City gate in Marrakesh, Morocco

Bab el-Khemis (باب الخميس) is the main northern gate of the medina (historic walled city) of Marrakesh, Morocco.

== History and location ==
The gate is located in the northern/northeastern corner of the city walls and dates back to around 1126 CE when the Almoravid emir Ali ibn Yusuf built the first walls of the city. It was originally known as Bab Fes ("Gate of Fes"), but this name was apparently lost during the Marinid era. The gate underwent a significant renovation in 1803–04 on the orders of Sultan Moulay Slimane, noted by a marble inscription found inside.

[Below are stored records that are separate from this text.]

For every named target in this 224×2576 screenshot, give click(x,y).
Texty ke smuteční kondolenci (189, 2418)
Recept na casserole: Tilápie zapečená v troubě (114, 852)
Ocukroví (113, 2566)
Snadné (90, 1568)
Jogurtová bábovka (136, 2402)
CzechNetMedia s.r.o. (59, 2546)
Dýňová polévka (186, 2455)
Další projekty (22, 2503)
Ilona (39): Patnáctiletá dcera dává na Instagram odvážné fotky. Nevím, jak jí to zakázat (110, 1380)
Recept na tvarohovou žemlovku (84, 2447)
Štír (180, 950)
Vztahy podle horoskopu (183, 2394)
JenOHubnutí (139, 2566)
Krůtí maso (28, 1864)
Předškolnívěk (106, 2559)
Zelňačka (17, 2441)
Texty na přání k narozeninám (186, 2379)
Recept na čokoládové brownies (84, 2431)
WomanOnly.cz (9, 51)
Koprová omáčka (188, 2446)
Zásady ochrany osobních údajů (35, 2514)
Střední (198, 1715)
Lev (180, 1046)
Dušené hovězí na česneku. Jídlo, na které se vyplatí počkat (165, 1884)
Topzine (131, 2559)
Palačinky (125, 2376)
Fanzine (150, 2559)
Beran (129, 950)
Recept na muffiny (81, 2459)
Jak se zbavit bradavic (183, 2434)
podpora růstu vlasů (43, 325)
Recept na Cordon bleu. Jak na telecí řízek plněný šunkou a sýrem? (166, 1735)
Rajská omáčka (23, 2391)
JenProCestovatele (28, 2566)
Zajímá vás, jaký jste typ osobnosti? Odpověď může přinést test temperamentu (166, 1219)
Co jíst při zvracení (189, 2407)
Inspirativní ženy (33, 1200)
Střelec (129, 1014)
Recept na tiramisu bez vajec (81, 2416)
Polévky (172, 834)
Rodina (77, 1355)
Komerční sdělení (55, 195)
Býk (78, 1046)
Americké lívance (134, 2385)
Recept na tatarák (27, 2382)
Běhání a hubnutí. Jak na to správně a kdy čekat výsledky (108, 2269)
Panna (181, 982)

The gate's current name (el-Khemis) refers to the souk or open-air market which historically took place here every Thursday (al-Khamis in Arabic). Nowadays, the market continues almost all week right outside the gate, while a permanent flea market, Souk al-Khemis, has been constructed a few hundred meters to the north. Also just outside the gate is a qubba (domed mausoleum) housing the tomb of a local marabout or Muslim saint.

== Architecture ==
The gate's outer entrance is flanked on either side by square bastions. The gate's passage originally consisted of a bent entrance which effected a single 90-degree turn; one entered the gate from the north and then exited westwards into the city. According to legend, the door leaves of the gate were brought from Spain by a victorious Yusuf ibn Tashfin. During the Almohad period, the gatehouse was expanded such that its passage effected three more right-angle turns before exiting southwards. This gave it a similar form and layout to several other major Almohad gates such as Bab er-Rouah. The outline of the gate's original exit, now walled-up, can still be seen in its interior western wall.

At some point in the 20th century, the inner wall of the passage was opened up to allow a straight passage directly through the gate in order to facilitate the heavy traffic in the area, resulting in the current form of the gate.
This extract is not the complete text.